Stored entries
....

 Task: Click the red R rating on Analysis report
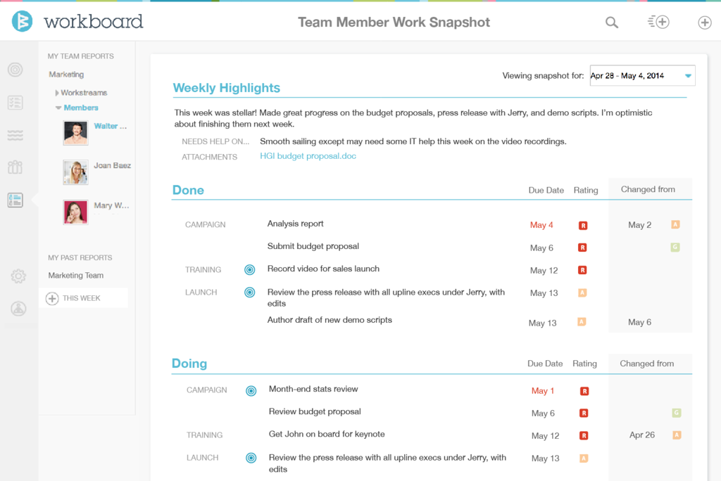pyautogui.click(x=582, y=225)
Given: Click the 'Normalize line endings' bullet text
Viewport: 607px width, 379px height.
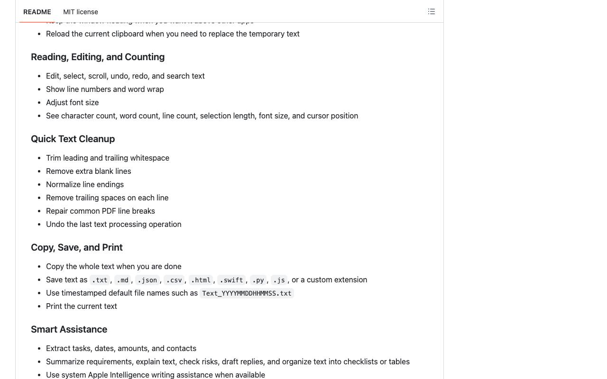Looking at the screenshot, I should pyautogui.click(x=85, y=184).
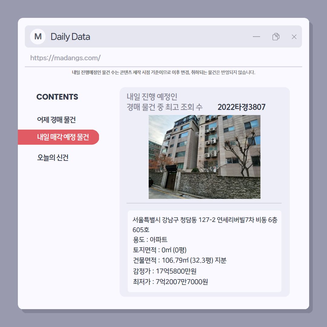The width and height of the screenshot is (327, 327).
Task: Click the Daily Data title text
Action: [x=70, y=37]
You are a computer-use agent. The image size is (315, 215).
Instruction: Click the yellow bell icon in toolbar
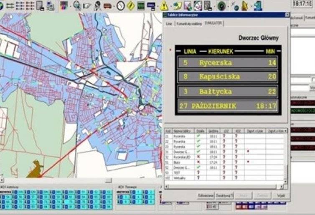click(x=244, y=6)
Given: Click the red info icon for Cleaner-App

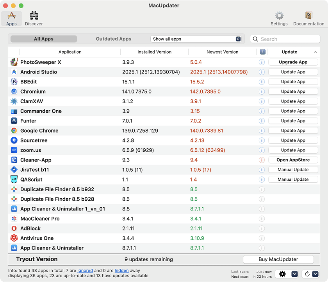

....

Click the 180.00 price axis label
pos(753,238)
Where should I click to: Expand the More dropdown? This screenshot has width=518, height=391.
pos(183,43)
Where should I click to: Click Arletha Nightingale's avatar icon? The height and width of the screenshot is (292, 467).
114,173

....

TASK DESCRIPTION =
Return only the part above that opens with the line containing "Instruction: Click the" and closes with the line containing "Given: Click the red", exactly and with both ends, skipping the pictures.

EXERCISE RESULT =
Instruction: Click the yellow bell icon in toolbar
click(x=244, y=6)
Given: Click the red info icon for Cleaner-App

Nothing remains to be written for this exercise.